Receiving And Doing The Word - Part Four
Scripture: James 1:19–27
Receiving And Doing The Word-Part FourJames 1:19-27
Sunday, July 31, 2011
Pastor Randy Smith
Lord willing, this morning we will conclude the first chapter of James and our four-part study from James on the importance of the Bible, God's Word.
We have learned from verse 18 that God brought us to faith in the exercise of His will by the Word of God. We are commanded in verses 19-21 to receive the Word of God in all humility throughout our Christian life. Then our ultimate goal is to put what we hear from the Word of God into practice. Application, or as James puts it in verse 22, "Prove yourselves doers of the Word."
The command is clear. But before we continue let me ask you, Grace Tabernacle, what is our motivation to obey Holy Scripture?
Wrong response number one: We obey Scripture to avoid God's punishment. It is the belief of many that God has imposed arbitrary rules upon your life to steal as much fun from you as possible. You don't want to obey the Scriptures, but forever hanging over you is the fear of punishment if you do otherwise. You imagine God just watching and waiting for you to slip. You imagine Him finding some sadistic pleasure in making your life as miserable as possible. You want out, yet you're trapped because you fear the temporal consequences and the eternal punishment of hell. Your relationship with God is based on fear. God is seen in the shadow of a tyrannical earthly father or a mythological god positioned to strike with a couple of lightning bolts in his hand.
Here is how that behavior is reinforced in many youth groups. The kids go on a retreat and are gathered around the campfire. While they are jacked-up on Pop Rocks and Mountain Dew, the leaders perform a skit late in the evening. The story is always the same. Three teens are in a car. One is a Christian and two are unbelievers. The car gets into a nasty accident and everybody dies. While the two unbelievers are being dragged to hell by demonic individuals, they are crying to the believer, "Why didn't you tell us about Jesus! Why didn't you tell us about Jesus!" Then the altar call follows after the students have been scared out of their minds. "Raise your hand if you want to go to heaven!" Listen beloved, heaven is not a place for those simply afraid of hell. A key ingredient is missing!
Wrong response number two: We obey Scripture to earn God's love. Obedience to the Word of God is like a crow bar that pries God's reluctant love from His divine storehouse. The more we do to please Him, the more of His love is guaranteed. And best of all, we get to write the script as to how we wish that love to be displayed. Maybe it's salvation. Maybe it's trial-free living. Maybe it's material prosperity. We obey to ultimately get what we want. God becomes obligated and indebted to us. And if He fails "after all I have done," He is no longer a God that deserves my time and attention.

━━━━━━━━━━

● **Directions**:
1. Repeat word for word the part of the sermon on James 1 that opens with the words containing "The command is" and closes with "in his hand.".
2. Turn the sermon's paragraph beginning "Wrong response number two" into a short bulleted list that keeps its main points.
3. Please write the next part of the sermon on James 1, beginning after its final paragraph and keeping the same preaching voice.

● **Data section**:
━━━━━━━━━━

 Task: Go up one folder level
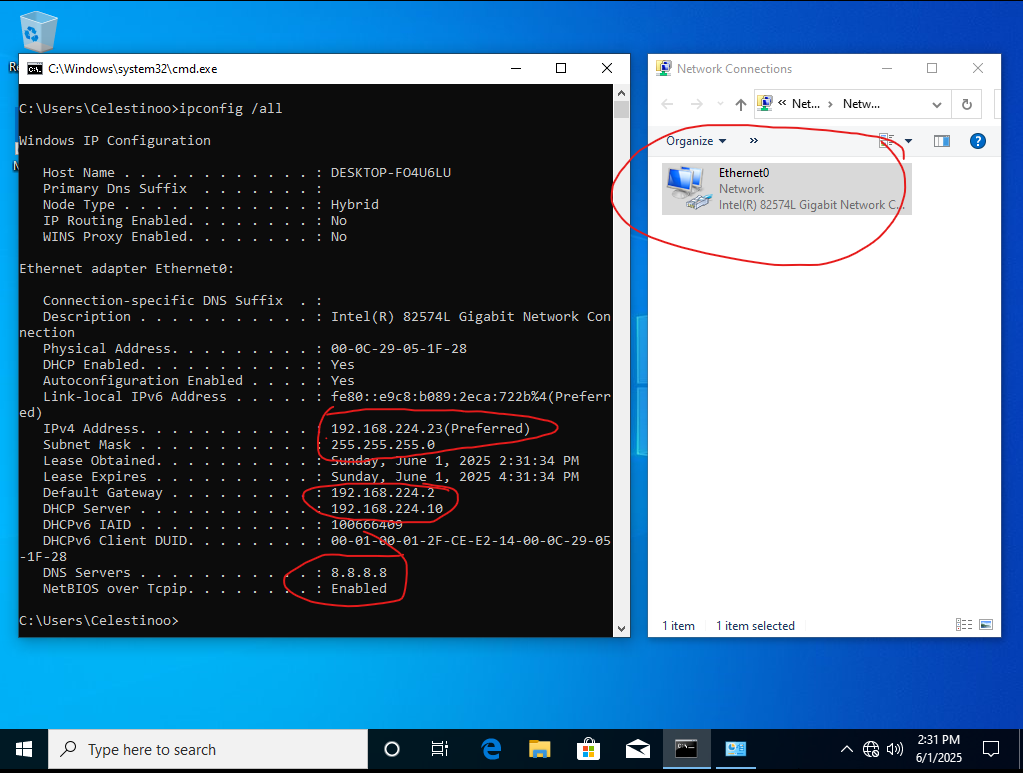pos(740,104)
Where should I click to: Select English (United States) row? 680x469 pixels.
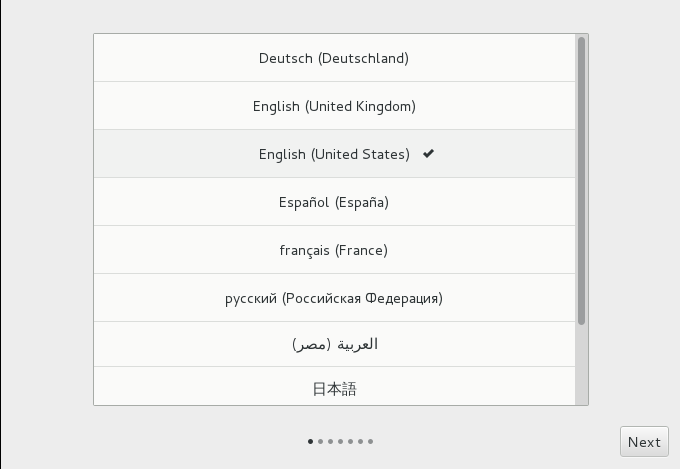[x=334, y=154]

━━━━━━━━━━

● **The replies**:
1.
The command is clear. But before we continue let me ask you, Grace Tabernacle, what is our motivation to obey Holy Scripture?
Wrong response number one: We obey Scripture to avoid God's punishment. It is the belief of many that God has imposed arbitrary rules upon your life to steal as much fun from you as possible. You don't want to obey the Scriptures, but forever hanging over you is the fear of punishment if you do otherwise. You imagine God just watching and waiting for you to slip. You imagine Him finding some sadistic pleasure in making your life as miserable as possible. You want out, yet you're trapped because you fear the temporal consequences and the eternal punishment of hell. Your relationship with God is based on fear. God is seen in the shadow of a tyrannical earthly father or a mythological god positioned to strike with a couple of lightning bolts in his hand.

2.
- The second wrong response is that we obey Scripture to earn God's love.
- Obedience is treated like a crowbar that pries God's reluctant love from His divine storehouse.
- The more we do to please Him, the more of His love is guaranteed.
- We get to decide how that love is shown: salvation, trial-free living or material prosperity.
- We obey to get what we want, which makes God obligated and indebted to us.
- If He fails "after all I have done," He no longer deserves my time and attention.

3.
Can I correct these two errors as simply as possible through an illustration? As parents is this how we conduct ourselves with our children? How does a parent intent of following biblical guidelines act? We love our kids unconditionally from the second they are conceived. Regardless of what they do, our love for them does not change. Disappointed at times? Of course, but the love does not fluctuate with their actions. As a matter of fact we prove our love for them through appropriate discipline. And here we go - it is because we love them that we correct them and do what it takes to steer them away for self-destructive behavior! It is because we love them that we give them guidelines! "My parents are so mean!" "Why?" And with the progression of age: "Because they won't allow me to drink the Clorox from under the kitchen sink!" "Because they make me do my homework!" "Because I can't wander around town after midnight!" The guidelines are given in love in the child's best interest. We tell them that life will go well if they obey.
Likewise, as Christians we understand that all our punishment was taken away at the cross. We are in a relationship with God not based on fear, but based on love. Verse 18 says God brought us forth by His will to be His children. It is a relationship He initiated! He too has given us guidelines so that it may be well with us. And when we do as He says, verse 25 informs us that we will be "blessed." Verse 25 also calls God's Word the "law of burden." Right? No, it is called the "law of liberty!" Being a "doer of the Word" (verse 22) is God's loving way of leading us to freedom and peace and significance.
Despise the Word? We should be like the Psalmist: "O how I love Your law! It is my meditation all the day" (Psm. 119:97). God's instructions are not created to rob us but to give us life. Therefore we obey not to earn God's love, but we obey because He has already set His love upon us in Christ. And therefore faith in His love for us is not only necessary for salvation, but also for believing that His guidelines in the Bible are for our good. We believe that He is a good Father who knows only how to give good gifts to His children (remember verse 17?).
So what is our motivation to be a "doer of the Word?" We obey because we trust God that His law is for our good. We obey because we want to honor God by acting more like His Son than His enemy (the "Prince of Peace" verses the "prince of darkness"). We obey because our chains to sin have been broken and we now have the desire and ability to choose righteousness. Because these things are true, James will make the case in chapter 2 that obedience ironically is basically the litmus test as to whether or not we are really saved by grace! It is no different than the words of Christ: "If you love Me, you will keep My commandments" (Jn. 14:15).
Back to our study. Verse 22, "But prove yourselves doers of the Word, and not merely hearers who delude themselves." "But James, what does a doer of the Word look like?" And this is where verses 26 and 27 fit in the progression. Though he could have provided more, James gives three indispensable truths that characterize a "doer of the Word." We will briefly review the first two and then cover the final aspect.
1. SPEECH (review)
First we learned last week that a true believer reveals himself by his speech. Verse 26, "If anyone thinks himself to be religious, and yet does not bridle his tongue but deceives his own heart, this man's religion is worthless."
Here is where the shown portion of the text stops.